Developing an Algorithm for Personalized Biotech Education: User Clustering and Preference Analysis to Enhance Online Learning Resources

Authors

  • Qiu Yang THE Central Academy of Drama,Beijing,China, 102209
  • Hao Ma Department of Education, East China Normal University,Shanghai, China,200062

DOI:

https://doi.org/10.5912/jcb1129

Abstract

This paper introduces an innovative algorithm designed to enhance online learning for biotechnology by recommending personalized educational resources based on user preferences. Initially developed for diverse disciplines such as dance, the model utilizes advanced clustering techniques to analyze user preference data collected from a biotechnological online discussion forum. Tested on over 1 million users, the algorithm effectively identifies user segments with similar educational interests and needs, facilitating the formation of virtual learning communities within the biotech field.

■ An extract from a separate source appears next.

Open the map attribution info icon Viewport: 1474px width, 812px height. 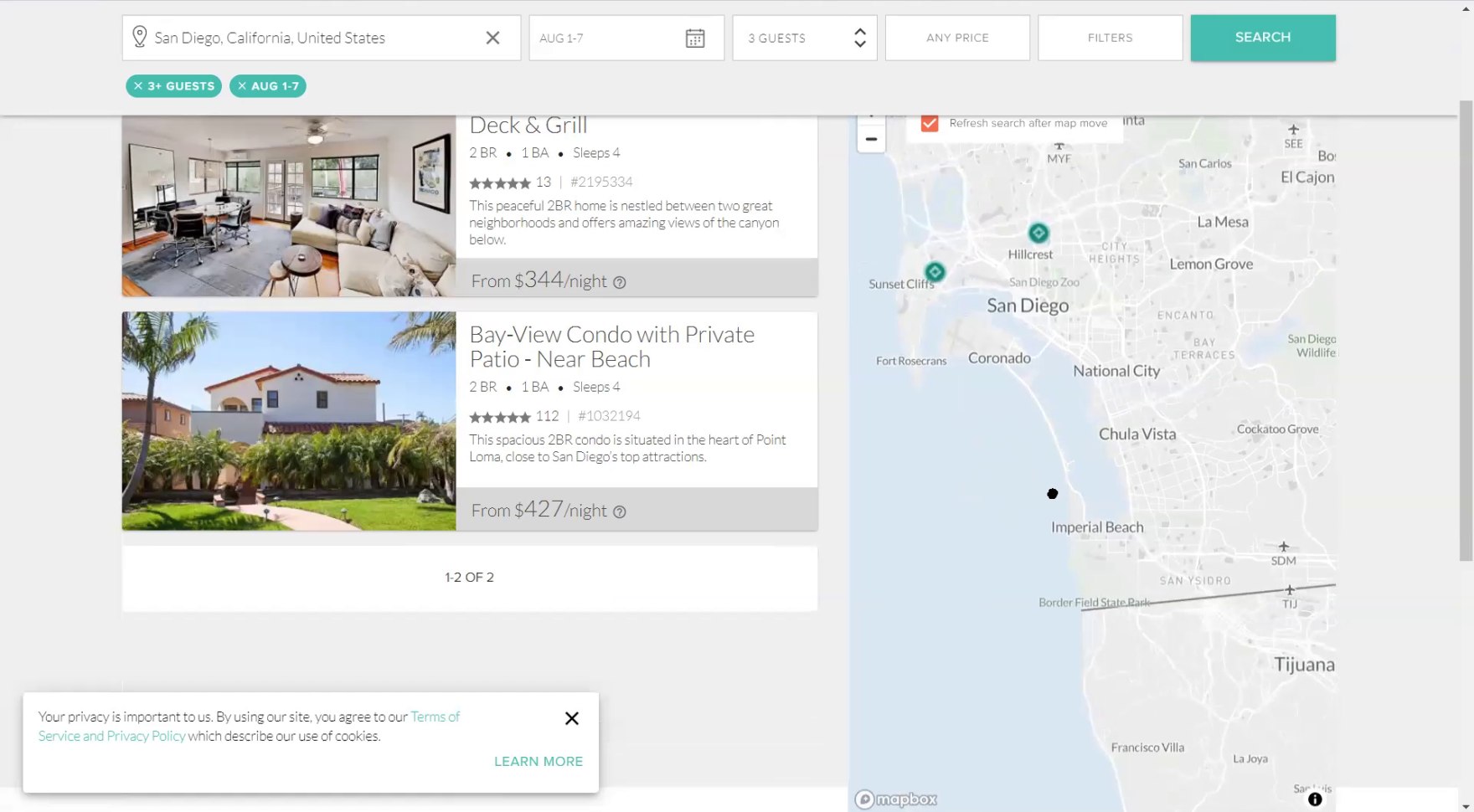pos(1315,799)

Employing k-means clustering, a popular method known for its robustness across various applications, the algorithm navigates through the complex patterns of learner interactions and preferences. Despite k-means' linear limitations, this study extends its utility by integrating density estimation techniques to enhance predictive accuracy and resource recommendation relevance. The results demonstrate the algorithm's capability to dynamically connect learners with the most relevant biotechnological resources, thereby fostering enhanced educational exchanges across geographic and professional boundaries. This tailored approach not only supports personalized learning paths but also promotes the formation of collaborative and interactive biotech learning communities, pivotal for the ongoing development of skills and knowledge in the field of commercial biotechnology.

Published

2022-01-03